The last time she’d wanted breathing room she’d nearly been killed. But she felt safe in this lighted hospital with attendants checking on her frequently, and she wanted to be by herself. She needed to think, particularly about Paul. She’d felt suffocated today when she’d heard her mother and Paul making decisions for her.
How long had she permitted that?
It had been insulting that she’d not even been consulted about their decision to slip her out of Atlanta, that they had turned away the police who’d wanted to help her and the other victims.
She was twenty-four years old and had been self-supporting since she was eighteen, when she’d turned professional. She made good money these past years since rules had loosened and the line between amateur and professional had disappeared. Between competitions, she and Paul were featured in ice spectaculars throughout the country. But she’d always felt she owed allegiance to her mother.

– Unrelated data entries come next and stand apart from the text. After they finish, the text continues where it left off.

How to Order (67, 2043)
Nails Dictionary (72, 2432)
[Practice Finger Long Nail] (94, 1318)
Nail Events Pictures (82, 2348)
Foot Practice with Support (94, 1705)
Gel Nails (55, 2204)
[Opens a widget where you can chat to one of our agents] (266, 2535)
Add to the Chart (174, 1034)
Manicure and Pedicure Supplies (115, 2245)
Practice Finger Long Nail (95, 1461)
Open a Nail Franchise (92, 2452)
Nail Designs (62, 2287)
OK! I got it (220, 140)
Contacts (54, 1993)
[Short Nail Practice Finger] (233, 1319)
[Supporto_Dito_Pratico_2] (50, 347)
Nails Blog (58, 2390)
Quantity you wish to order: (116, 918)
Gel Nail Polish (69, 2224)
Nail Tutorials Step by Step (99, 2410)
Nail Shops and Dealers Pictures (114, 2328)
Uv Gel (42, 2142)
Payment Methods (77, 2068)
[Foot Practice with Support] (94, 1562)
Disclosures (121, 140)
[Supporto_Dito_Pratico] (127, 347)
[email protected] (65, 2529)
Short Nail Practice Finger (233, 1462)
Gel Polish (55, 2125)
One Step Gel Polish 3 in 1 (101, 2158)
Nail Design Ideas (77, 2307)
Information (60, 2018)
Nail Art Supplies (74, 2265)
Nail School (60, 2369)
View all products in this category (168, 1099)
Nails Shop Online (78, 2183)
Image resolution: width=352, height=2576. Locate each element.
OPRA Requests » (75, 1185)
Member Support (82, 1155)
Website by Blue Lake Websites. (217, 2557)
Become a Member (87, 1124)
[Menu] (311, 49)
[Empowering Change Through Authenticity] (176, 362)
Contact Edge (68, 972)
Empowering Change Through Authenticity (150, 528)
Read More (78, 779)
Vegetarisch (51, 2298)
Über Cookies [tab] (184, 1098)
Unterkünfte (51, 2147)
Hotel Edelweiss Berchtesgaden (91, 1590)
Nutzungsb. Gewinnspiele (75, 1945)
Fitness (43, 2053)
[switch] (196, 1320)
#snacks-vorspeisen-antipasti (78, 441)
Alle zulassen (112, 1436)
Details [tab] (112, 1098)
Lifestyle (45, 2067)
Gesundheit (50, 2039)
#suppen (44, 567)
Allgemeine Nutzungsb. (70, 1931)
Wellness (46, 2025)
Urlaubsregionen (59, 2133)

She had, after all, been responsible for her mother losing her husband and first-born child. And had spent her life trying to make up for it.
Her thoughts went to the detective who had been in earlier. He’d filled the room with restless energy. There had also been a rough kindness he tried to hide, and that made her want to help him. Help herself. She wanted her assailant found and convicted. She’d tried to suppress her anger, knowing it wouldn’t do any good, but it was deep inside her. Boiling. It wouldn’t go away until her attacker was in prison.
She still felt his hands on her, felt his hot breath against her face. She shivered with moments of terror revisited. Four other women dead. She could have been one of them.